- JOB 1 -
Answer these questions using the text on types of axes:
(a) For what two purposes are most battle axes sold today?
(b) What was the Viking Axe designed purely as?
(c) Which two professional roles does the text name as needing niche axes?
- JOB 2 -
Revise the text on types of axes by giving everything from "Firemen for example" down to "to save lives." with "durable" replaced by "sturdy".

- SOURCE TEXT -
Different types of axes

Battle Axe

When conjuring up an image of an axe in your head, the first thing a person is likely to picture is a typical battle axe.

 

Although these are less common in modern times, they continue to evoke a vivid picture of years gone by. These days the majority of battle axes sold are either for ornate purposes or to be used in role-playing events, as they do not offer the practicality for regular cutting or capping. That said, they are legendary in their nature and make for a fun and interesting decoration.

 

Viking Axe

Almost as evocative as battle axes, next comes the Viking Axe. We all know that Vikings were fierce warriors and their weapon of choice was the axe that has now been named after them.  They are very different in design to the battle-axe and were designed purely as a weapon of combat. Given this, there are limited uses for such axes in the modern-day, and their large size means that they are less useful as house decoration. 

 

 

Hatchet

At the opposite end of the size scale from a Viking axe is a hatchet. A hatchet is much smaller in size and is regularly used in the modern-day, as a companion on farms, woods or camping trips. They make a great tool for chopping wood, and although they are probably a bit smaller for large jobs, many people make use of these handy tools due to their relative availability and affordable cost.

 

Niche Professional axes

Some jobs require speciality tools when a large traditional axe or the more common hatchet just won’t suffice. We are talking about professional roles such as firemen and carpenters, who regularly need to use a niche product in order to excel in their trade.

 

Firemen for example regularly use axes and need a tool that is durable,  easy to carry and also strong enough to break down doors. A fireman axe is a strong tool that has multiple purposes, working hard to save lives.

- COLLECTED DATA -
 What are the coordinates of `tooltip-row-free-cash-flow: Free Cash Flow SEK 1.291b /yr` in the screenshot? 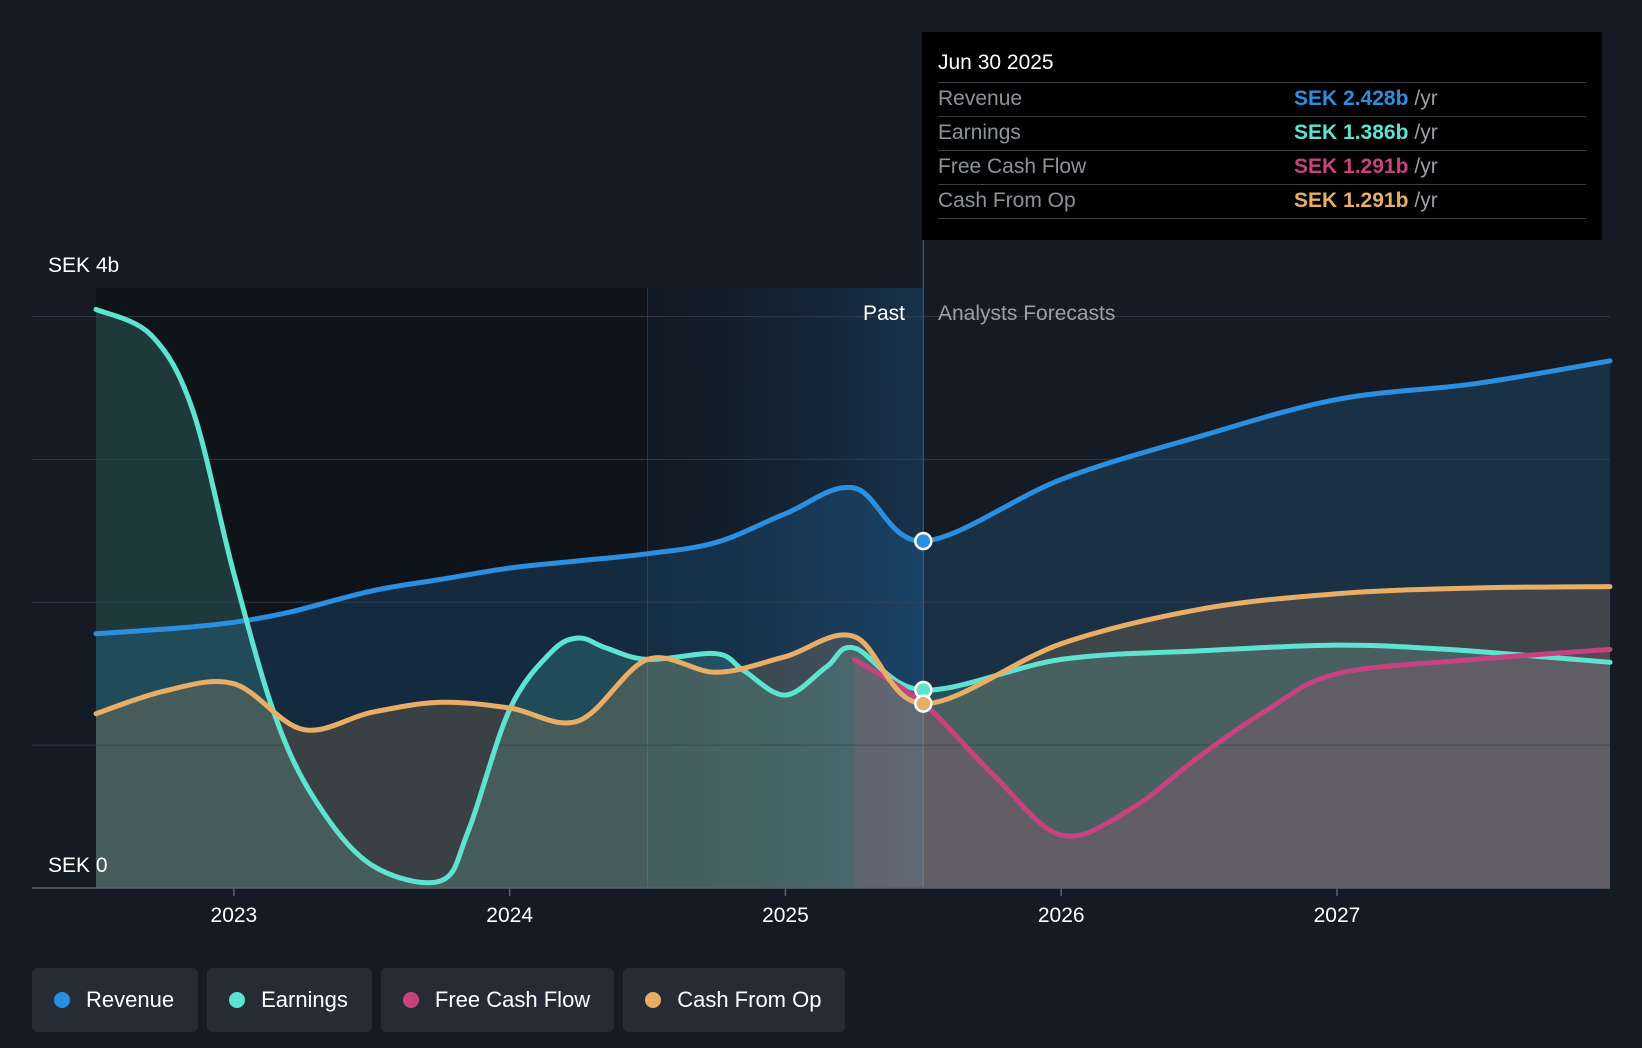 It's located at (1262, 168).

- EXERCISE SOLUTION 1 -
(a) For ornate purposes or for use in role-playing events.
(b) A weapon of combat.
(c) Firemen and carpenters.

- EXERCISE SOLUTION 2 -
Firemen for example regularly use axes and need a tool that is sturdy,  easy to carry and also strong enough to break down doors. A fireman axe is a strong tool that has multiple purposes, working hard to save lives.